◆ WHAT NEEDS TO BE DONE: Write out the following material exactly, leaving out the pictures.

◆ SUPPLIED ENTRIES:

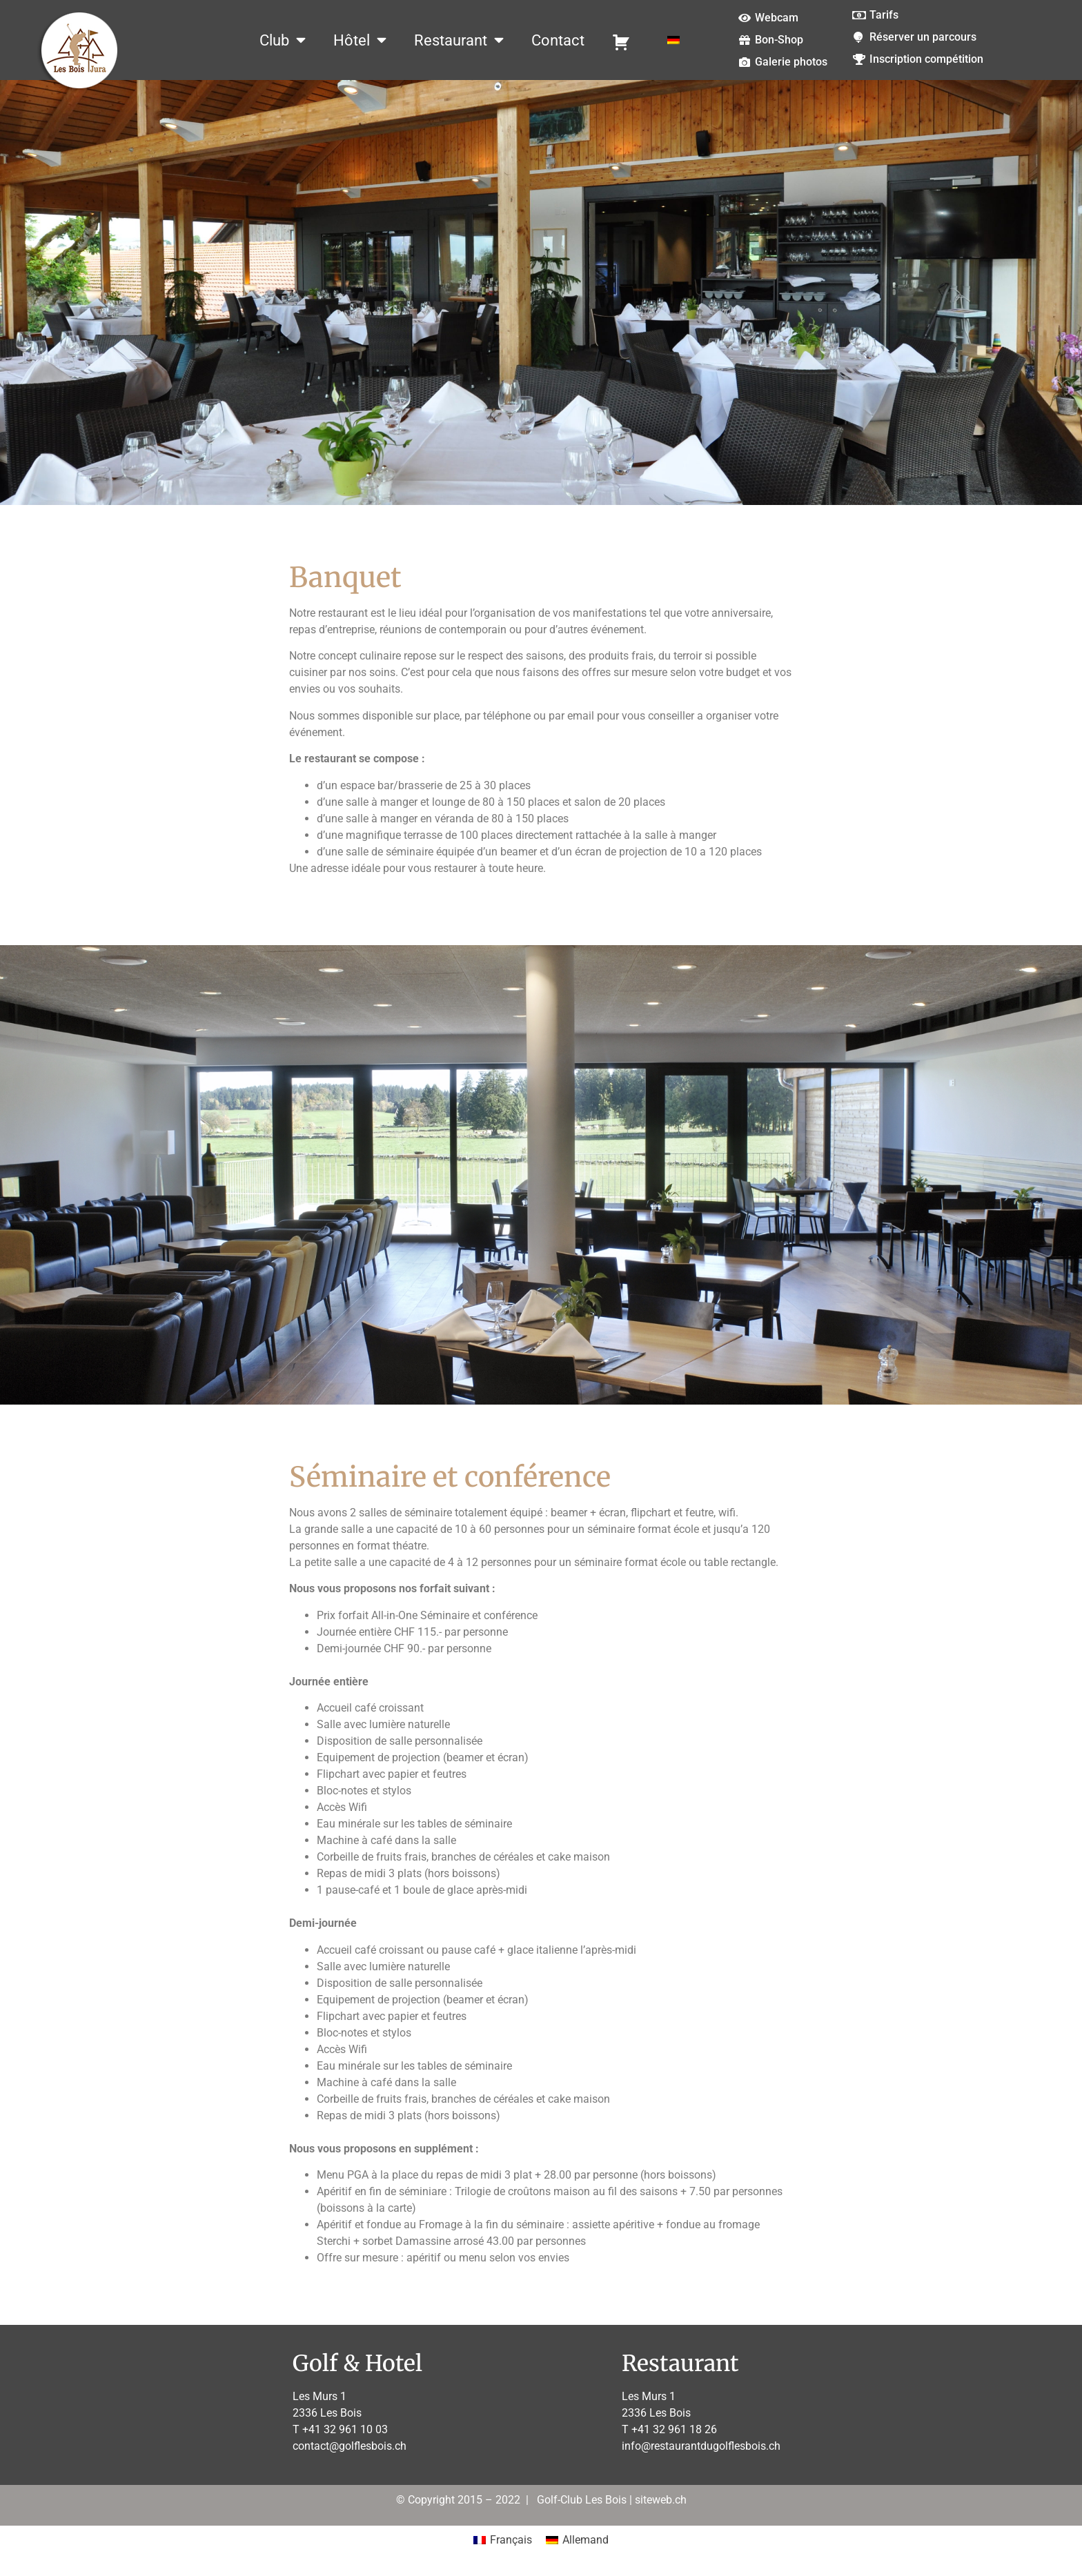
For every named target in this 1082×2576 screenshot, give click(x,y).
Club (282, 40)
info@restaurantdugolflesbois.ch (701, 2446)
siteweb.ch (661, 2499)
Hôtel (359, 40)
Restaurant (459, 40)
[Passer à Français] (502, 2540)
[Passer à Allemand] (673, 40)
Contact (557, 40)
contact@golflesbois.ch (349, 2446)
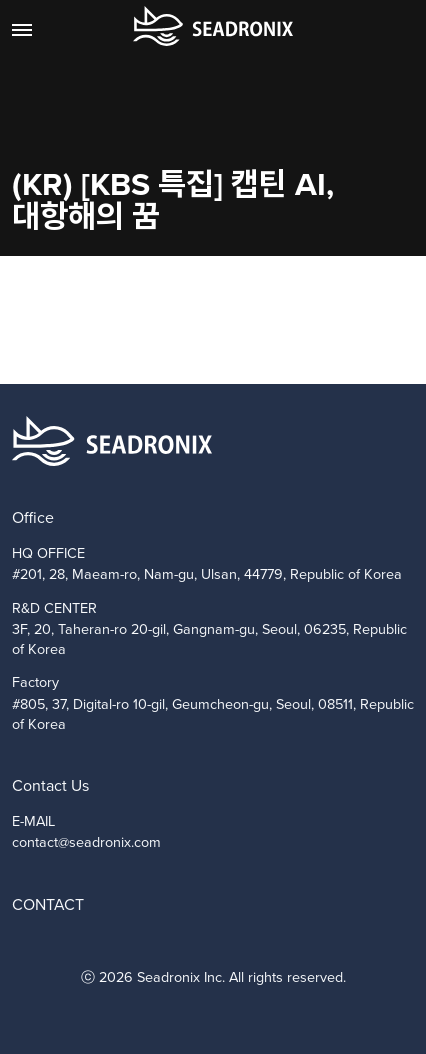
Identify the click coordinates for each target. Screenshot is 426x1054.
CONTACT (48, 904)
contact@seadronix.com (86, 842)
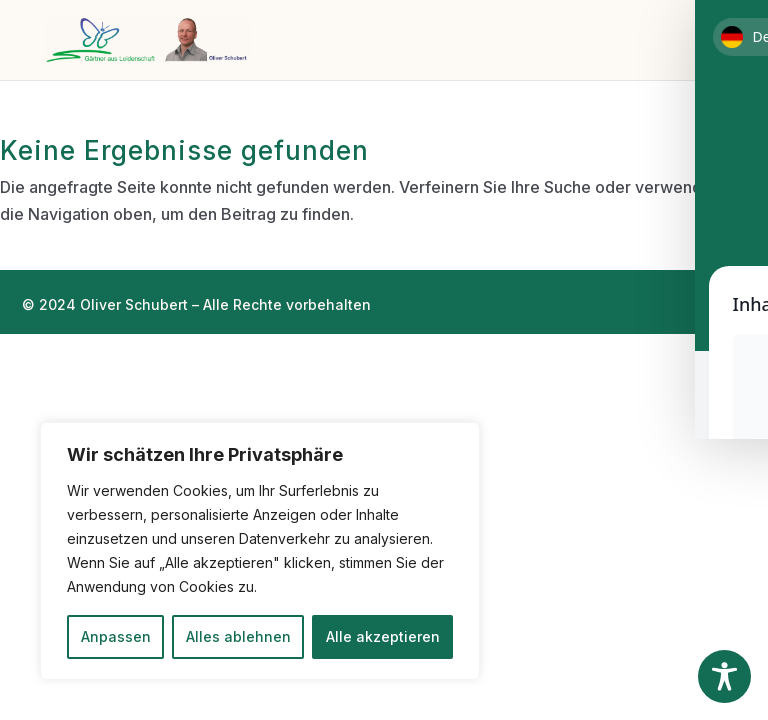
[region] (260, 551)
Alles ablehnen (238, 636)
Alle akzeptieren (383, 636)
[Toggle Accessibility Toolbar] (724, 676)
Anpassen (116, 636)
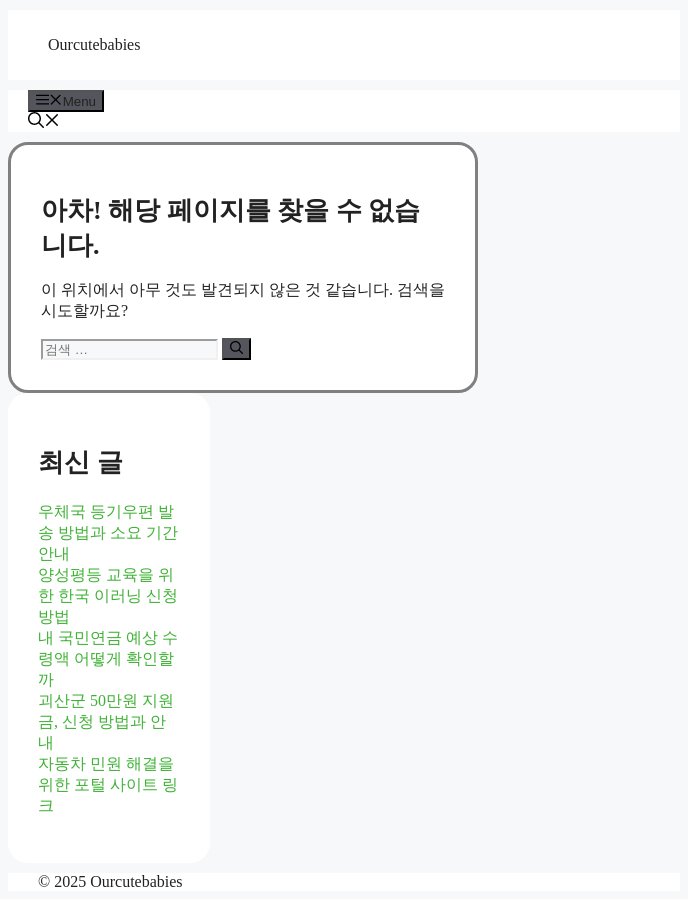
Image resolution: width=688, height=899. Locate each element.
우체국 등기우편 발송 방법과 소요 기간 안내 (108, 532)
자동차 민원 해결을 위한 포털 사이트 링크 (108, 784)
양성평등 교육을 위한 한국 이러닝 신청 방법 (108, 595)
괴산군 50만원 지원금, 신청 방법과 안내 (106, 721)
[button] (44, 122)
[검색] (236, 349)
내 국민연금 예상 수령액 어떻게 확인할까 (108, 658)
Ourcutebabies (94, 44)
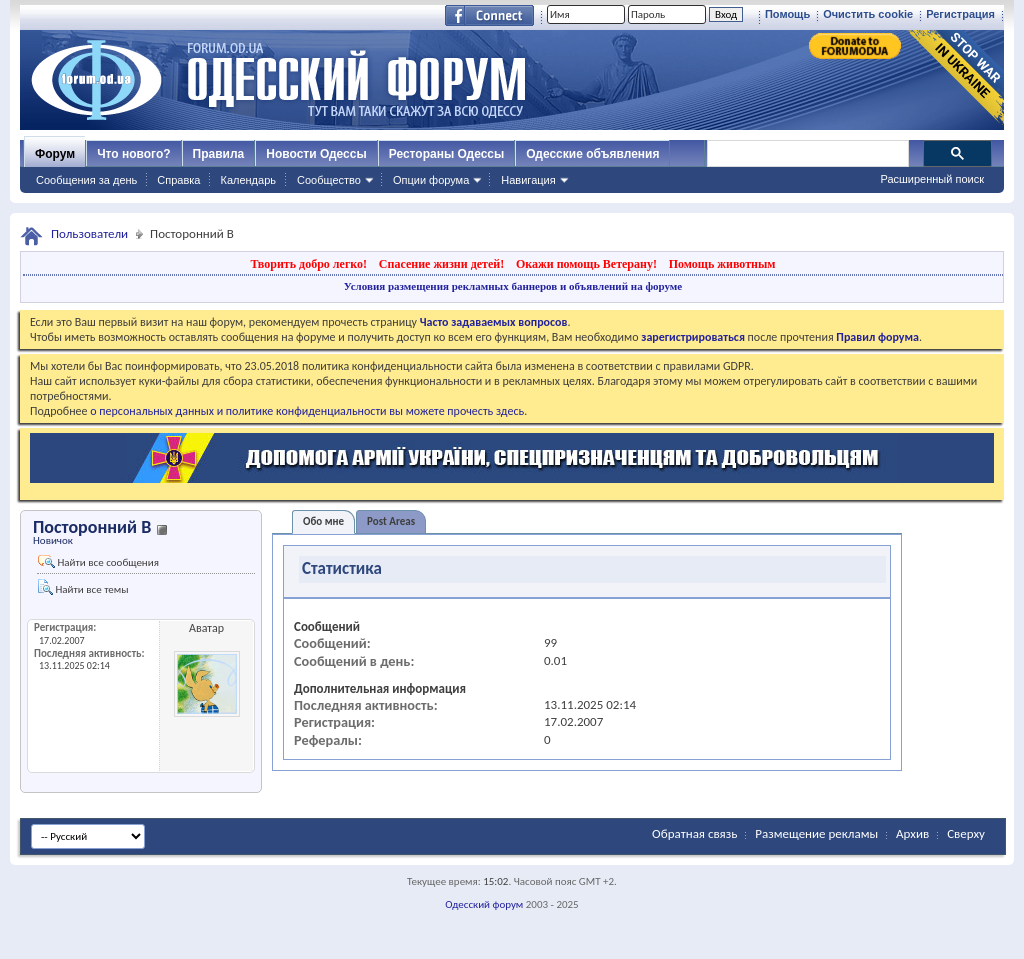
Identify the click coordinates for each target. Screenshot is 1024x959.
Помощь (787, 14)
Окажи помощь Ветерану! (586, 264)
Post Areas (391, 521)
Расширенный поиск (932, 179)
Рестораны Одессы (447, 154)
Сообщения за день (86, 180)
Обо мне (323, 521)
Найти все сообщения (98, 562)
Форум (55, 154)
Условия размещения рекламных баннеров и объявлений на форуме (513, 286)
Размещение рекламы (816, 833)
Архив (912, 833)
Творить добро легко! (308, 264)
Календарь (248, 180)
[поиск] (807, 154)
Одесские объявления (592, 154)
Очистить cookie (868, 14)
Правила (219, 154)
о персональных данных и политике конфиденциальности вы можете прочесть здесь (307, 411)
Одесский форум (484, 904)
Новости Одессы (316, 154)
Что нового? (133, 154)
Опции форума (431, 180)
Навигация (528, 180)
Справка (178, 180)
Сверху (966, 833)
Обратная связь (694, 833)
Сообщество (329, 180)
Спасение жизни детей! (441, 264)
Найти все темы (83, 587)
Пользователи (89, 233)
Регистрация (960, 14)
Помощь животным (722, 264)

◆ FULL ANSWER:
For every named target in this 1082×2576 screenshot, give click(x,y).
Club (282, 40)
info@restaurantdugolflesbois.ch (701, 2446)
siteweb.ch (661, 2499)
Hôtel (359, 40)
Restaurant (459, 40)
[Passer à Français] (502, 2540)
[Passer à Allemand] (673, 40)
Contact (557, 40)
contact@golflesbois.ch (349, 2446)
Identify the click coordinates for each target. Screenshot is 426x1054.
CONTACT (48, 904)
contact@seadronix.com (86, 842)
[region] (260, 551)
Alles ablehnen (238, 636)
Alle akzeptieren (383, 636)
[Toggle Accessibility Toolbar] (724, 676)
Anpassen (116, 636)
Image resolution: width=688, height=899. Locate each element.
우체국 등기우편 발송 방법과 소요 기간 안내 (108, 532)
자동차 민원 해결을 위한 포털 사이트 링크 (108, 784)
양성평등 교육을 위한 한국 이러닝 신청 방법 (108, 595)
괴산군 50만원 지원금, 신청 방법과 안내 (106, 721)
[button] (44, 122)
[검색] (236, 349)
내 국민연금 예상 수령액 어떻게 확인할까 (108, 658)
Ourcutebabies (94, 44)
Identify the click coordinates for each target. Screenshot is 1024x959.
Помощь (787, 14)
Окажи помощь Ветерану! (586, 264)
Post Areas (391, 521)
Расширенный поиск (932, 179)
Рестораны Одессы (447, 154)
Сообщения за день (86, 180)
Обо мне (323, 521)
Найти все сообщения (98, 562)
Форум (55, 154)
Условия размещения рекламных баннеров и объявлений на форуме (513, 286)
Размещение рекламы (816, 833)
Архив (912, 833)
Творить добро легко! (308, 264)
Календарь (248, 180)
[поиск] (807, 154)
Одесские объявления (592, 154)
Очистить cookie (868, 14)
Правила (219, 154)
о персональных данных и политике конфиденциальности вы можете прочесть здесь (307, 411)
Одесский форум (484, 904)
Новости Одессы (316, 154)
Что нового? (133, 154)
Опции форума (431, 180)
Навигация (528, 180)
Справка (178, 180)
Сверху (966, 833)
Обратная связь (694, 833)
Сообщество (329, 180)
Спасение жизни детей! (441, 264)
Найти все темы (83, 587)
Пользователи (89, 233)
Регистрация (960, 14)
Помощь животным (722, 264)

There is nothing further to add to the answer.